The vista of the open sky with mountains far in the distance and desert birds and a jack rabbit and cactus and trucks along the distant highway was really quite spectacular. It was over 100 degrees, but it was a dry heat and we had a small fan keeping a breeze on us in the times when the desert was calm, and we wore sunscreen and hats and had a good supply of cold beer and limes.
Flying home, while glad that I had gone, I felt a little like I was leaving the Gulf Coast with Hurricane Katrina brewing in the gulf, not yet visible to the naked eye, but out there on the radar, headed toward shore.
What will happen? Will the cancer swirl in for a direct devestating hit? Will it deal a hard, but recoverable blow? Or will it miraculously go away with nothing more than a rainstorm leaving everything and everyone standing as they were? Prayers answered.
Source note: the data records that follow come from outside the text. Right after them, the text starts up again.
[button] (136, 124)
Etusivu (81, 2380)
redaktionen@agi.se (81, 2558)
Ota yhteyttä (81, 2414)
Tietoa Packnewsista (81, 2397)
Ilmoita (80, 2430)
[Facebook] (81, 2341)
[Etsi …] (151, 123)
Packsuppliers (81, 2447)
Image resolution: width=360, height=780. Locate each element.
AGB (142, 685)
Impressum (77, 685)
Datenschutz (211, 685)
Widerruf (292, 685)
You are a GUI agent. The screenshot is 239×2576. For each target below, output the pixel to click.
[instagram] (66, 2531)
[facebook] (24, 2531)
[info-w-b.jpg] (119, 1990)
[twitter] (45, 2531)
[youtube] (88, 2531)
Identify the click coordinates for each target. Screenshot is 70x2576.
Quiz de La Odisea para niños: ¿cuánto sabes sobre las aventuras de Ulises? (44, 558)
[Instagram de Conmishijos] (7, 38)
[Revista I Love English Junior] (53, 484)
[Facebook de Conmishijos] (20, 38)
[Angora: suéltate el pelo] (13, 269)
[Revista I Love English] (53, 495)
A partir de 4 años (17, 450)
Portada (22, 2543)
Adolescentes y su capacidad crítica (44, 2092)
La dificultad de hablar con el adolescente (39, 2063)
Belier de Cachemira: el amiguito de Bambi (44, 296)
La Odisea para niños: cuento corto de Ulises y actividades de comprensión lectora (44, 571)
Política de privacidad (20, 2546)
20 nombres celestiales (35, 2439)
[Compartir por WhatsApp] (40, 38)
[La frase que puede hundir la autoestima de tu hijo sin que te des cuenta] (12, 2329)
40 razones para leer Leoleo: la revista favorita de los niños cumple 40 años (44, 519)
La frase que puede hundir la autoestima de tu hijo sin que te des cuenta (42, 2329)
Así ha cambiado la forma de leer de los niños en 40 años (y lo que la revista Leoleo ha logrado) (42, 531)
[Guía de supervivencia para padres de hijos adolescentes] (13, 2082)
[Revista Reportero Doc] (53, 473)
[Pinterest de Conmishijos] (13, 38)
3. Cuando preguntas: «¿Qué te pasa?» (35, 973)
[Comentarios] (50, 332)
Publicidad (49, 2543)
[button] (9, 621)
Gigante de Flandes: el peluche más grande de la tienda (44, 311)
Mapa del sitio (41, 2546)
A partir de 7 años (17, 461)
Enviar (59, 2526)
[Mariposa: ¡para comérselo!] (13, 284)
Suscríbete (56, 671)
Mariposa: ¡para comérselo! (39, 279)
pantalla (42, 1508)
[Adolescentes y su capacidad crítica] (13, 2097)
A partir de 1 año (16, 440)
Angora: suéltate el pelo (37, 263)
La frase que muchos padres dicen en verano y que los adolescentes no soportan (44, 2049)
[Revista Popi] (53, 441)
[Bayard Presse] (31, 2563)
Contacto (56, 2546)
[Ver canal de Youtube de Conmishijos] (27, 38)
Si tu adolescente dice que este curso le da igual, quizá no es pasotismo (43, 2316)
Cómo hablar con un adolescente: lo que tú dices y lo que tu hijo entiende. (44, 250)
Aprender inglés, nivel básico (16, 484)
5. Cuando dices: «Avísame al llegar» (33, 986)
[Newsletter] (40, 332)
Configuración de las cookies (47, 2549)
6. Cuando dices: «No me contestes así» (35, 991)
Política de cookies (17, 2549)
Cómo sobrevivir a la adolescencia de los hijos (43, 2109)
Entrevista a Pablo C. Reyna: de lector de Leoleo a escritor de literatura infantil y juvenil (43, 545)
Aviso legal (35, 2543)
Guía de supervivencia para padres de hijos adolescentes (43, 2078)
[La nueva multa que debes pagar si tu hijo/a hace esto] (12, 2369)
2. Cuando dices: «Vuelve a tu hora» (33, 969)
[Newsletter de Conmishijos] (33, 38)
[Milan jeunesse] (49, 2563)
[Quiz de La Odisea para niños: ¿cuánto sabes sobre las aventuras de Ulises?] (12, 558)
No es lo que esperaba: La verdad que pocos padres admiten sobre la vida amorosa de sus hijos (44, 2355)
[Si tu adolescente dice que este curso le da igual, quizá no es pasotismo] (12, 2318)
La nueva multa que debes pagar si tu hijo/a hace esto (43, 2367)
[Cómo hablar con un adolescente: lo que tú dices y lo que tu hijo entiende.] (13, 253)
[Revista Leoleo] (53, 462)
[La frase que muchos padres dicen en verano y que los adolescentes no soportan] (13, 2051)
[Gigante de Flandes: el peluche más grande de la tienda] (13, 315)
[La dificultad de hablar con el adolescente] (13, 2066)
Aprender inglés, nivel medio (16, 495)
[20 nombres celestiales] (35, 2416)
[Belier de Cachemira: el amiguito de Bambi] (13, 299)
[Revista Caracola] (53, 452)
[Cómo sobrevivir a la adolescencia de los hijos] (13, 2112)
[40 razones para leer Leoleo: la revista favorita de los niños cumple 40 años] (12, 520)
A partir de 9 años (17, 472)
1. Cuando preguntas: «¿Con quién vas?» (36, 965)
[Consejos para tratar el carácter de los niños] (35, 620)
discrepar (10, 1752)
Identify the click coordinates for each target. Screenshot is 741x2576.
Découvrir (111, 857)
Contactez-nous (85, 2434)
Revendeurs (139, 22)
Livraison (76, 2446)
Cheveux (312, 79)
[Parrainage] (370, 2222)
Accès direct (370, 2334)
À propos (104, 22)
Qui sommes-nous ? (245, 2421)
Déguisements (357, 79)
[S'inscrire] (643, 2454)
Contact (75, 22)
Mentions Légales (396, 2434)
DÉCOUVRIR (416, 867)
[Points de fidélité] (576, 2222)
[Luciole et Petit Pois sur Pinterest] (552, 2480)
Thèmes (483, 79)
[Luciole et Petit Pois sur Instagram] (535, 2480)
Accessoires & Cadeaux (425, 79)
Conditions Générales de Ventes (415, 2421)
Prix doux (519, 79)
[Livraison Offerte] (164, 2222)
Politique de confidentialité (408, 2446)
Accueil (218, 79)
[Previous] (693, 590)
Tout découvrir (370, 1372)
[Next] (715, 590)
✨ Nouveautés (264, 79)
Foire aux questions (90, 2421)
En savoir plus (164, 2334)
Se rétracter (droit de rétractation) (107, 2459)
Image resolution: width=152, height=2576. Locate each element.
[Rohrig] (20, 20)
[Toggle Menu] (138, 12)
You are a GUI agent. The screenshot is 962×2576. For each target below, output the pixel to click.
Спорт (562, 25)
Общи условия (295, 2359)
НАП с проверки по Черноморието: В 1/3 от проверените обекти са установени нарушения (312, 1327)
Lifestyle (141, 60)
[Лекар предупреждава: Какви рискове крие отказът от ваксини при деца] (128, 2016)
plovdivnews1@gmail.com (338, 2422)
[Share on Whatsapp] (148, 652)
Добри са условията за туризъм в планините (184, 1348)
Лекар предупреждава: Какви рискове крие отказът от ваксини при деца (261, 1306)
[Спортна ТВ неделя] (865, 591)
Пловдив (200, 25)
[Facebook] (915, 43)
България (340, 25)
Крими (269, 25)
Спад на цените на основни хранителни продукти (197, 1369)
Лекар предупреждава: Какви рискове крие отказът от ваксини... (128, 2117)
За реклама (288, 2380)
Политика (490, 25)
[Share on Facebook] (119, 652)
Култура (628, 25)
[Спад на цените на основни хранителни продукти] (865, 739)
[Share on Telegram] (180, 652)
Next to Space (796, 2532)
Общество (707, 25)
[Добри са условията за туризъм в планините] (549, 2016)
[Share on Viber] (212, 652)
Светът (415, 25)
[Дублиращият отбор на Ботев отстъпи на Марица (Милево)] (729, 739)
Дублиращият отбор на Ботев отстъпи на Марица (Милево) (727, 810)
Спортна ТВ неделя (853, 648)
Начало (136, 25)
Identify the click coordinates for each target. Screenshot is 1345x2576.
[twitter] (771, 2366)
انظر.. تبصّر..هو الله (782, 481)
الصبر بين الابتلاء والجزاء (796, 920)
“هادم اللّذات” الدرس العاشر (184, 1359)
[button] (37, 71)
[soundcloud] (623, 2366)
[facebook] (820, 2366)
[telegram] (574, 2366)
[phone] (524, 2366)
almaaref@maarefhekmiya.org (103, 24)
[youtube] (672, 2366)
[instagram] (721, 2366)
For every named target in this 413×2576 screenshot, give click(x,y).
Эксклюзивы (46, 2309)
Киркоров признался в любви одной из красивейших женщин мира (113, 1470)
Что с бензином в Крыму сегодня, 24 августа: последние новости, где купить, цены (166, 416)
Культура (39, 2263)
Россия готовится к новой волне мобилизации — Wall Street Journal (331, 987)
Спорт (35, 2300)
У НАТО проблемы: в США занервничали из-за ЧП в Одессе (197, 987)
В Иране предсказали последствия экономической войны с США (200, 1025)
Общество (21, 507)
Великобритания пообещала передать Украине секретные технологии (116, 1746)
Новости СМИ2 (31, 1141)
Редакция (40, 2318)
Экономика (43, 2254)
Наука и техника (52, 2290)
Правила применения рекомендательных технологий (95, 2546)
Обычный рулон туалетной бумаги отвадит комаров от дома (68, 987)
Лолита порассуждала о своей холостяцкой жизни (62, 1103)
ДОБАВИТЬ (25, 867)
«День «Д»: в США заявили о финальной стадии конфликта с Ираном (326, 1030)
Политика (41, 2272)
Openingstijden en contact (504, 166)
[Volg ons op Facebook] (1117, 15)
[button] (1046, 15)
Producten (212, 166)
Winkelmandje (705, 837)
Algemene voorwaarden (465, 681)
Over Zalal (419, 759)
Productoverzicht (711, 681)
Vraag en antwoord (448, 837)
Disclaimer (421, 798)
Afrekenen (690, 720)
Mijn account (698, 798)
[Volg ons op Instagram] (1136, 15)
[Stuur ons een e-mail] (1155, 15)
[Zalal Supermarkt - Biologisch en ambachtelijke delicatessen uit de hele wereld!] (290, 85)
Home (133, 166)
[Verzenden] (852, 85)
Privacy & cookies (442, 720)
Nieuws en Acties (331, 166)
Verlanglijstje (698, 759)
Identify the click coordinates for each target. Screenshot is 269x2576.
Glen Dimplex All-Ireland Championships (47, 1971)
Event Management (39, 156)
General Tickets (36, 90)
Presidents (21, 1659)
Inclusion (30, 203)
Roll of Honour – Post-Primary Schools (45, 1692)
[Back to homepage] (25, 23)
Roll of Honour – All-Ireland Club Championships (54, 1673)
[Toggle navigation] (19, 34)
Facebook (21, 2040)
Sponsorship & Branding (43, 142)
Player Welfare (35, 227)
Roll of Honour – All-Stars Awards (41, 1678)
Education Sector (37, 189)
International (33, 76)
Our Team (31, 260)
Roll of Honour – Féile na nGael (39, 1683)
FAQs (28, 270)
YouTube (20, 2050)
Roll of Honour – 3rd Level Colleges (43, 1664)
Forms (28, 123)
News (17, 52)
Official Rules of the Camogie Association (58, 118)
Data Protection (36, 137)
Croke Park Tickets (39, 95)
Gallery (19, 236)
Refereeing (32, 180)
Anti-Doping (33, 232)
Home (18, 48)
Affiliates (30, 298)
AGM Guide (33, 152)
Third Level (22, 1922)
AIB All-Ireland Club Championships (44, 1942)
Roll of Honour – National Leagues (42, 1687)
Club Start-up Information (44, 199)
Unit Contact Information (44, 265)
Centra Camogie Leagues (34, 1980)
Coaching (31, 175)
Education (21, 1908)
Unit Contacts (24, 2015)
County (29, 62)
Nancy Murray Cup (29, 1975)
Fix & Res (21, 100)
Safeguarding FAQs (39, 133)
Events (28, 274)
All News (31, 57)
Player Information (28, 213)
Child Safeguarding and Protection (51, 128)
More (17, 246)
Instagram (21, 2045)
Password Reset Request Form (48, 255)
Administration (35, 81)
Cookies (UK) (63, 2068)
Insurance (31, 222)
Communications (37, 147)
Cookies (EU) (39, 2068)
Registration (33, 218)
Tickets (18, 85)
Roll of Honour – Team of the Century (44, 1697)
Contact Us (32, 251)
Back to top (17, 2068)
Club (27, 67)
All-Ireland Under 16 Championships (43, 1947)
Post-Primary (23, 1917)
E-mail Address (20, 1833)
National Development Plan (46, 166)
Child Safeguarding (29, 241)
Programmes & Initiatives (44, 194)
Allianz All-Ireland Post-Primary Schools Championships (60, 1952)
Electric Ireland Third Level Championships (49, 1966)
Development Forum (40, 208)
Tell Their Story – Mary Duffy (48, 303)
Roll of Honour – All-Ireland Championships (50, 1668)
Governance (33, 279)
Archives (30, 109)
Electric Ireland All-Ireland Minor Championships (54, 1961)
Coming back on the plane, I took my novel manuscript out and tried to work on it. I made some progress, but my view of the story and the words on the page aren’t quite in line yet. I have to keep at it.
What do I want most from life? To be a great a writer? To leave my stories? To be a great paramedic? To make a difference in people’s lives? To be a good man and a true friend? To always do what’s right?
This weekend we listened to Gram Parsons, the late great early country rock pioneer, and author of some of the greatest songs I’ve ever heard. He died at a young age, and members of his band stole his body and coffin and drove him out to the Joshua Tree Desert where they set his coffin ablaze.
We watched the sun setting. The desert sky turned orange.
Gram Parsons sang:
“In my hour of darkness
in my time of need
Oh, Lord, grant me vision
Oh Lord, grant me speed.”
If I met God on the edge of the desert, I would tell him I just want my friend to get well.